Sonja gefiel mir, sogar richtig gut. Aber ich hatte eine Freundin zu Hause. Ich würde mich furchtbar fühlen, wenn Regina mich betrügen würde, auch wenn es noch so bedeutungslos sein sollte. Ich wollte nicht Schluss machen. Und wenn ich das nicht konnte, sollte ich auch die Finger von anderen Mädchen lassen.
"Vielleicht diesmal Jäger?", fragte Sonja.
"Ja."
"Oder willst du lieber noch einen Sambuca?"
"Nein."
An der Bar bestellte ich die beiden Jägermeister, bezahlte und reichte einen davon Sonja. Wir stießen an und tranken aus.
"Was ist denn los?", fragte sie. Ihr Blick ließ mich nicht los.
"Gehen wir eine rauchen? Die Luft hier drin ist recht stickig", sagte ich.
"Ach, und Zigaretten machen die Luft besser?"
"Ich würd' einfach gern eine rauchen."
"Gut, wenn du mir eine von deinen gibst."
An der Garderobe holte ich meine Jacke gegen Abgabe der Marke. Sonja runzelte die Stirn, hakte aber nicht nach.
Ich zog die beiden letzten Zigaretten aus der Schachtel.
"Gefällt dir die Luft jetzt besser?"
Ich nickte. Meine Gedanken kreisten um Regina und meinen Kuss mit Sonja. Wann hatte ich Regina das letzte Mal auf diese Art geküsst? Ich wusste es nicht.
"Wenn ich ehrlich bin", sagte ich, "dann würde ich gerne nach hause gehen. Ich werd' müde."
Sonja grinste. "Können auch zu mir", sagte sie.
Ich schüttelte den Kopf. "Heute bleib' ich lieber allein."
Ihr Blick wurde matt.
"Vielleicht treffen wir uns die nächsten Tage nochmal, Nick? Ich fand's heut recht schön und wir kennen uns ja noch kaum..."
"Sorry, Sonja.“ Ich senkte meinen Blick. "Ich weiß wie das klingt, aber das ist nicht deine Schuld..."

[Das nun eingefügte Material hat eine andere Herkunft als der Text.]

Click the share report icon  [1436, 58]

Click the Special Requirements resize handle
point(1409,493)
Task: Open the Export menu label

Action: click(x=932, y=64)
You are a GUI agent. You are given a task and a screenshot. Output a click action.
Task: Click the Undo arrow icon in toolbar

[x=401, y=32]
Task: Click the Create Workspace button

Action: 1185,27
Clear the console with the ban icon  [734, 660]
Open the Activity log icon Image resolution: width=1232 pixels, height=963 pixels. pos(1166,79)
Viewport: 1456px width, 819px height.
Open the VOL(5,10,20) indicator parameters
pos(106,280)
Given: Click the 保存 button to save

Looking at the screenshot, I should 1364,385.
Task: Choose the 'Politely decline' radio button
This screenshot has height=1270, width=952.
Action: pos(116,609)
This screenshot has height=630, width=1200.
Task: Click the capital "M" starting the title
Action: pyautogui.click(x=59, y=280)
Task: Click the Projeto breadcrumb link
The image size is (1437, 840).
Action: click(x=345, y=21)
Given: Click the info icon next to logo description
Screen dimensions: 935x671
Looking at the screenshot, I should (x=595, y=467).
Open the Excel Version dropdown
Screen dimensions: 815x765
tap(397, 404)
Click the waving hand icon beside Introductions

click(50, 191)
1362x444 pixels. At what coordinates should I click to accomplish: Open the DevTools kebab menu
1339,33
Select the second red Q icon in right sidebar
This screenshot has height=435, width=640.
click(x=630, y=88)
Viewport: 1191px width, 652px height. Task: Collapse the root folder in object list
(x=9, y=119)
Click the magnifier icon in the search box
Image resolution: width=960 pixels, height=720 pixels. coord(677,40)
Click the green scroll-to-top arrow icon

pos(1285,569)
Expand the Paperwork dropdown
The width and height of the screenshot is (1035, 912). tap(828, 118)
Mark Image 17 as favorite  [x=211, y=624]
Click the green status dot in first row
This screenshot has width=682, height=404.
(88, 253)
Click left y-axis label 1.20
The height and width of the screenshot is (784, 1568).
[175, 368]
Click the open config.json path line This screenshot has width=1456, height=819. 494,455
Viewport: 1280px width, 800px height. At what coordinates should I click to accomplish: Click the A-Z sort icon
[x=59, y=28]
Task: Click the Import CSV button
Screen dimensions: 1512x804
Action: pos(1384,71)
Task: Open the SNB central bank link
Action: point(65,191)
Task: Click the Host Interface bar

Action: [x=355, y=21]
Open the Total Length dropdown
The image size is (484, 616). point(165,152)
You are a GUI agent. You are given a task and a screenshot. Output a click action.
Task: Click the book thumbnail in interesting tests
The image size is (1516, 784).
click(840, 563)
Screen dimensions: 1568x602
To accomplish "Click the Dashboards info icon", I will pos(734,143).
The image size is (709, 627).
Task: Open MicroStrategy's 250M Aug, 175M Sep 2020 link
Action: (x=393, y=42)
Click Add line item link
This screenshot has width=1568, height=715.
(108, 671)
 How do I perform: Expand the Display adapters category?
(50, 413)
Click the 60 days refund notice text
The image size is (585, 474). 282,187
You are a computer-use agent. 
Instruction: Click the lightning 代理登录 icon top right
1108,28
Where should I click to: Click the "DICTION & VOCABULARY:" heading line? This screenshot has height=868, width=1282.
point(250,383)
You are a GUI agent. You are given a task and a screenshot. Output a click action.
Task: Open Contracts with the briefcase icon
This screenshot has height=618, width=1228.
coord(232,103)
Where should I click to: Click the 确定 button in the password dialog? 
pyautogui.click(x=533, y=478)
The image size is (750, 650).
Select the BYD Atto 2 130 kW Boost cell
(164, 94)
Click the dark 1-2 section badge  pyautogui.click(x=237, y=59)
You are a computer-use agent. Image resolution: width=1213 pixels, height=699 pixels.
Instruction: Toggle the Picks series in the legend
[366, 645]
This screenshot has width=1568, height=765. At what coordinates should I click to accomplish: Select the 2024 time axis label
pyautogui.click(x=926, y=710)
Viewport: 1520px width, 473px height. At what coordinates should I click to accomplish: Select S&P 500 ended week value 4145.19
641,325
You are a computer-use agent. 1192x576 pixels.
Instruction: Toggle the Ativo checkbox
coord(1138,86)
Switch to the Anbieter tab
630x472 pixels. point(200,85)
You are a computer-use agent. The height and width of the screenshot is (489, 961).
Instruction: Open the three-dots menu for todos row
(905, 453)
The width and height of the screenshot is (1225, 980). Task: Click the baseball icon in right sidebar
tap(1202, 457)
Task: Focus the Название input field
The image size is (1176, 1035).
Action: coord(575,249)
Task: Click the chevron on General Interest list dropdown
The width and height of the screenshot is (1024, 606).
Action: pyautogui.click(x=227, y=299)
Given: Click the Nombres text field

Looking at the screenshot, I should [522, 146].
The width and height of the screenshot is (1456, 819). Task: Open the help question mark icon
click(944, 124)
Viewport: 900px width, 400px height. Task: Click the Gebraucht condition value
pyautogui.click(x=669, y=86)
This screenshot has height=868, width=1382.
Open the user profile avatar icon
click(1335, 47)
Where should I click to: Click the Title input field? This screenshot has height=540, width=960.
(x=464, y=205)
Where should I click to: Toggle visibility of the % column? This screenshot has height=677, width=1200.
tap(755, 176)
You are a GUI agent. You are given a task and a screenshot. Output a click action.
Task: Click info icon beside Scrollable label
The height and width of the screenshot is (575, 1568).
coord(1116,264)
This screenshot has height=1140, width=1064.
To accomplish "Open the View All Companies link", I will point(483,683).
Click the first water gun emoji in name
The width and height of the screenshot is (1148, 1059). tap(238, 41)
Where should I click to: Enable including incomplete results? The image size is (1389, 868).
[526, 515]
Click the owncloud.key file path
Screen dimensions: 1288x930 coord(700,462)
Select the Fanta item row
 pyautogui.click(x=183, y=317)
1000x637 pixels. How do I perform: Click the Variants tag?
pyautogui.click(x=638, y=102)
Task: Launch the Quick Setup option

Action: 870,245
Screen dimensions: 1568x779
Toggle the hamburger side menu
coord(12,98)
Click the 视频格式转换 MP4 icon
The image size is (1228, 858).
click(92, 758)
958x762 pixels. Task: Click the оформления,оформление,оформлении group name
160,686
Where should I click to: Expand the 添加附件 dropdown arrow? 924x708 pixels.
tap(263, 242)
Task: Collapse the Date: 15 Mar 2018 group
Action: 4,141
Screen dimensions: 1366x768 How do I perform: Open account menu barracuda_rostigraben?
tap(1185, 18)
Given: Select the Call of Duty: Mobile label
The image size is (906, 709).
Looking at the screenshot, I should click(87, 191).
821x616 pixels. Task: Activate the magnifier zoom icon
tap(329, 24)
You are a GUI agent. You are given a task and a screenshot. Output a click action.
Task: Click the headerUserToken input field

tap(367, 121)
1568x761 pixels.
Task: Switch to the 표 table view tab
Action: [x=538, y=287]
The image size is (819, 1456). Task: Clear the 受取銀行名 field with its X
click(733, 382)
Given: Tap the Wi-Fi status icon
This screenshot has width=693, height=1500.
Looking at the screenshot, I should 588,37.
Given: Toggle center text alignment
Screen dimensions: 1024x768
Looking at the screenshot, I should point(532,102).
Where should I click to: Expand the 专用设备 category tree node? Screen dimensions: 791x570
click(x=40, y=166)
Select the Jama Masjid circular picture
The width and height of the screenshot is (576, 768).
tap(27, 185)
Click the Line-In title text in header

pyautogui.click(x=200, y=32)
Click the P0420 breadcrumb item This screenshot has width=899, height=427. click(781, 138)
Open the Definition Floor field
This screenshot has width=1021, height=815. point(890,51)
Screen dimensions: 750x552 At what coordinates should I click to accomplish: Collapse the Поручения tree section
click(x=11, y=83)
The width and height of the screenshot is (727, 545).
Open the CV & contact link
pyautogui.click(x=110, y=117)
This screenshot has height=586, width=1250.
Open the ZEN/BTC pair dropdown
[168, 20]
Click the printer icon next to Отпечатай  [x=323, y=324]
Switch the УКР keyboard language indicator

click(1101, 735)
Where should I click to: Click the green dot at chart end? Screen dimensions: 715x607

Sie winkte ab, trat ihre Zigarette aus und warf mir einen letzten, wütenden Blick zu. "Schon gut", sagte sie und verschwand wieder im Club.
Ich trottete die Straße hinunter zum Busbahnhof. Als ich auf mein Handy schaute, um nach der Uhrzeit zu sehen, bemerkte ich eine Nachricht von Regina.
'Hey Nick, ich hab' mir Gedanken gemacht.
Mit uns passt's einfach nicht mehr.
Deine Sachen sind gepackt, dein Bruder holt
sie gleich ab. Er sagt, du kannst heute bei
ihm schlafen. Den Wohnungsschlüssel
wirfst du mir morgen in den Briefkasten.
Ruf mich nicht an.'
Ich blickte zurück zum Eingang des Clubs. Von Sonja war keine Spur mehr zu sehen.